The Irish Hotels Federation criticized Government’s decision not to reverse the tourism VAT increase, which came into effect following last year’s budget. Michael Lennon, President of the IHF said the increase in VAT from 9% to 13.5% has seriously undermined Irish tourism’s international competitiveness and the ability of tourism enterprises such as hotels to re-invest in their business and local economy.
Mr Lennon said: “Budget 2020 is heralded as a Budget for Brexit. Despite the serious challenges facing tourism, Government has failed to recognise the importance of competitiveness and its role in the ever-increasing cost of doing business in Ireland. This is a missed opportunity to rebalance the tax take from tourism at a time when economic indicators provide significant warning of a change in outlook.”

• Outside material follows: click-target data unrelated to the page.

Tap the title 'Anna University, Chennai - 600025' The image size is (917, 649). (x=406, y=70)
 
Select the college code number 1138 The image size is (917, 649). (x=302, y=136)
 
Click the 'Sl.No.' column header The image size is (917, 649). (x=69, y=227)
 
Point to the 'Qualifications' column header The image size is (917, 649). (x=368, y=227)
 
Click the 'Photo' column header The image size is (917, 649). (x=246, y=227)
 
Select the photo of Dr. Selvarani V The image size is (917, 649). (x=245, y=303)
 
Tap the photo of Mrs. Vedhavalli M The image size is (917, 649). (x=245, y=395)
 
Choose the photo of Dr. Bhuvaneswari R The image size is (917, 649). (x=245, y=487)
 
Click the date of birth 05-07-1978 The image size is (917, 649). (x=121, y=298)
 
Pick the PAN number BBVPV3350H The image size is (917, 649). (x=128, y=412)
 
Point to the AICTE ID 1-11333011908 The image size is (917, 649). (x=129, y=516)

During his budget speech, Finance Minister Paschal Donohoe said that the restoration of the 13.5% VAT rate meant that he would be able to avoid hiking other taxes. He expects €466m to be raised as a result of this measure.
Evelyn Jones, Government Affairs Director of the National Off-Licence Association (NOffLA), said: “Increases in excise duty were emergency measures, implemented in times of economic need. Ireland’s economy is now the fastest growing in Europe, and so like USC and other emergency measures, these must be rolled back.”
Adrian Cummins, Chief Executive of the Restaurants Associaiton of Ireland, called it 'A thoughtless budget'.
“This was an election budget paid for by the restaurant and tourism industry,” he continued.